5,500 miles and no GPS later, I arrived here, on Queen’s Gate Road in Kensington, England.




queens-gate-road-kensington.jpg




The entrance in the bottom right led up to what would be my home for 112 days that fateful fall. Hyde Park and Kensington Palace held court at the end of the street; so did The Royal Albert Hall. Around the corner was one of Princess Diana’s favorite restaurants, Damario.  Nestled adjacent to that was neighborhood pub called Builders Arms. I remember it because it had a TV; the one I rushed to when I heard someone say, “Two planes just hit the World Trade Center.”




Skin-shedding shenanigans aside, I was officially there to study Shakespeare, history, and organizational communication at an American university in the neighborhood. Unofficially? I was in for something far more romantic: learning the unforced rhythms of grace.




I journaled every day—through jet lag, homesickness, and 9/11; on park benches and palace lawns; in trains, “Internet cafes,” and questionable hostels—discovering as I lived and wrote that Jesus’ invitation in Matthew 11:28-30 was the actual call on my time abroad.




“Are you tired? Worn out? Burned out on religion? Come to me. Get away with me and you’ll recover your life. I’ll show you how to take a real rest. Walk with me and work with me—watch how I do it. Learn the unforced rhythms of grace. I won’t lay anything heavy or ill-fitting on you. Keep company with me and you’ll learn to live freely and lightly.”




{Matthew 11:28-30 (MSG)}




After years of striving, struggling, and even succeeding from a place of “I’m not enough,” Jesus set my feet on cobblestone and bid me come. Not for approval. Not for one more gold star. Not for another round of trying to prove my significance to the world or to him, but instead to learn the unforced rhythms of grace; to cast off the sin that so easily entangled, and to watch it go.




As I leaned into the romance and adventure of living abroad, and as my nightly walks through Kensington afforded me time and space to process my past, I began to understand that life was not given to me to make perfect. It was given to me to live.




Freely. Lightly. With Jesus.




Not because I was good, but because I was His.

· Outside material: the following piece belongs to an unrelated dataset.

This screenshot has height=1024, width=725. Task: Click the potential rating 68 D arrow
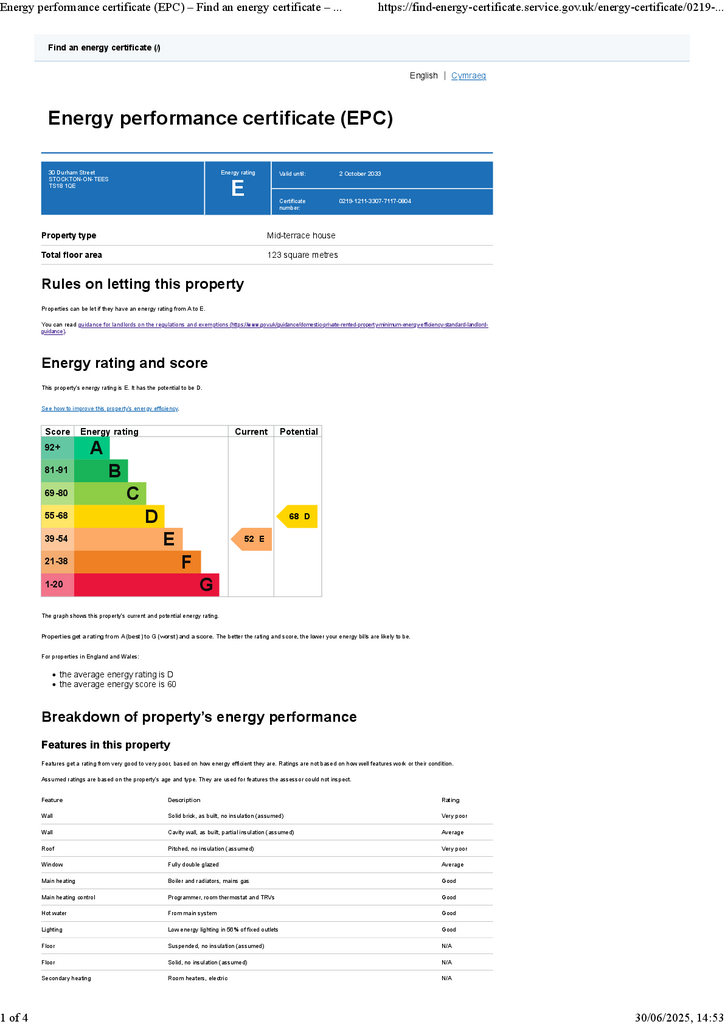tap(297, 516)
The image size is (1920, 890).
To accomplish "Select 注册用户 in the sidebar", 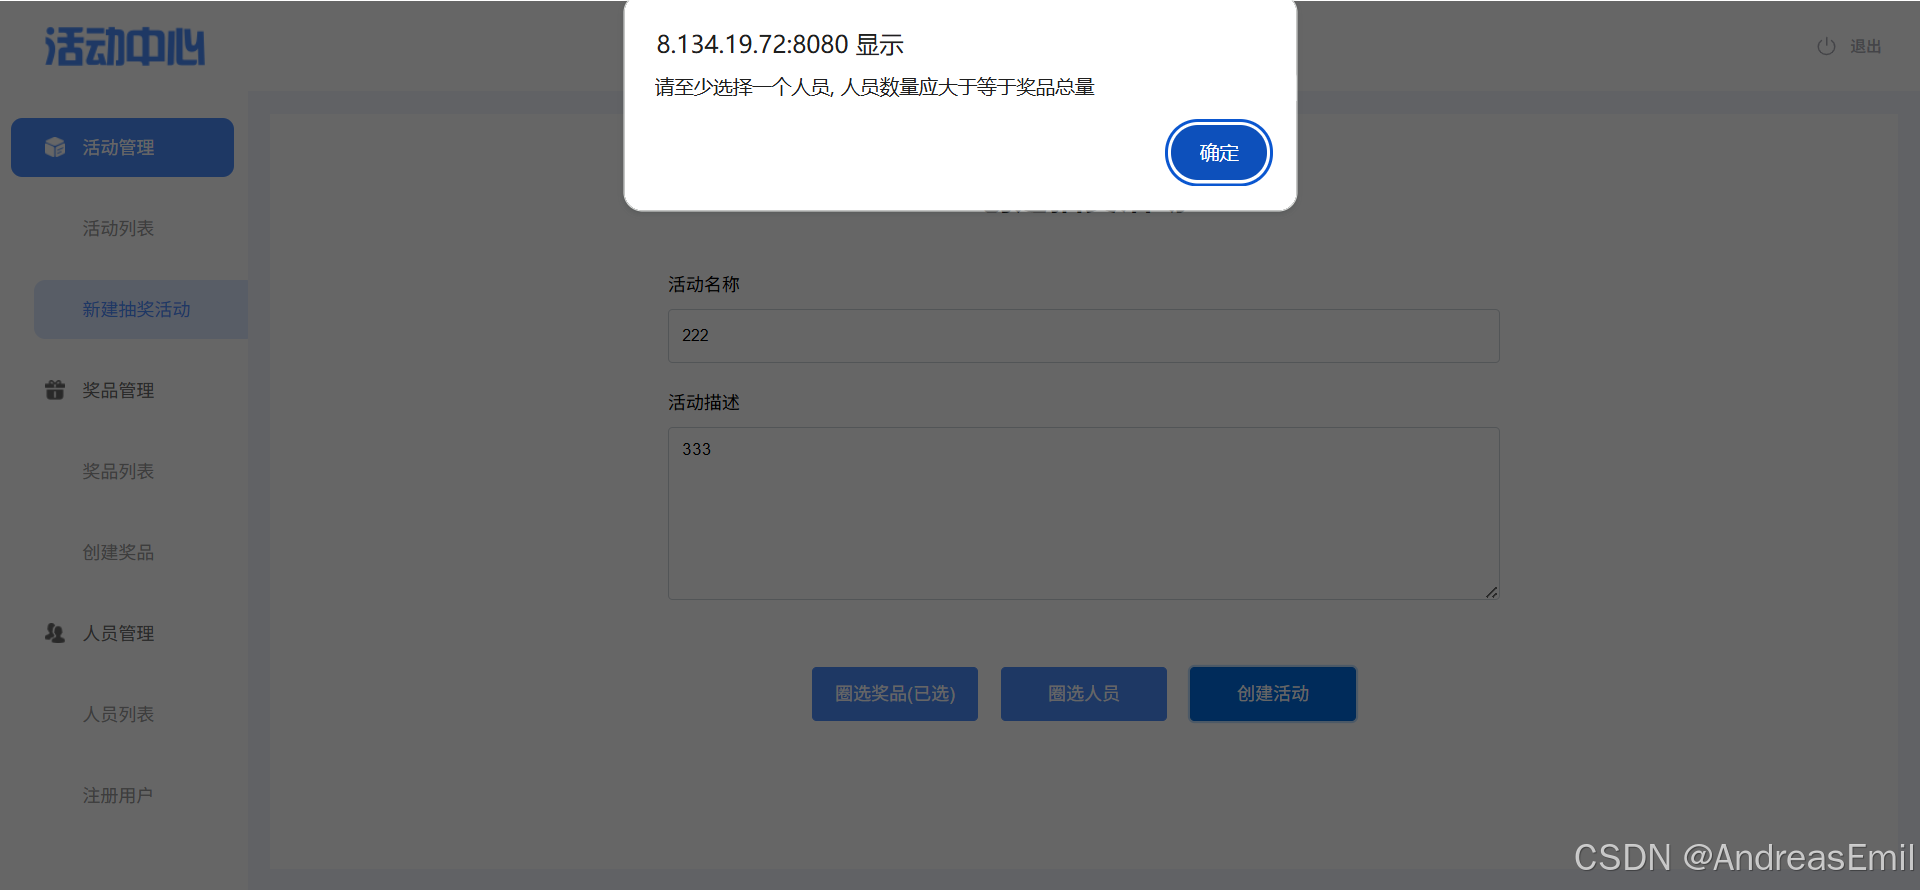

And because I was His, I didn’t have to become anyone else. I was enough.

I could still be me, only a whole lot less afraid.




* * *




London was my first big adventure, but far from my last. I would go on to board airplanes to all kinds of places, for all kinds of reasons, each time equipped with two vital pieces of travel gear:




  1. Help to head out.

  2. The guts to go.  




Whether waiting at the airport to study abroad in London, lead a corporate conference two time zones away from my toddlers, stow away to Mexico with my husband, adopt a baby from Ethiopia, plant a church in Las Vegas, or meet my dad at his deathbed in San Diego, I had help from others to get there. After that, stepping onto all those planes simply took guts—the steely kind.    

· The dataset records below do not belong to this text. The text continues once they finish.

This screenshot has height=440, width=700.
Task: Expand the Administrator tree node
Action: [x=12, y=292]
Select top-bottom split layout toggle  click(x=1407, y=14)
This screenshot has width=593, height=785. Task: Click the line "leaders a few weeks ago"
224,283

Which brings me to you, Dear Reader. These planes aren’t metaphorical, and this is not a drill.  Where is Jesus calling you to move or serve or vacation or set up camp for a season? Could it be that it’s finally time—or time once again—to make your way onto an actual plane and have an adventure? Is there someone who can help you—buy the ticket, cover the shifts, apply to the program, find the hotel, watch the kids, feed the cat—so you can head out? Ask.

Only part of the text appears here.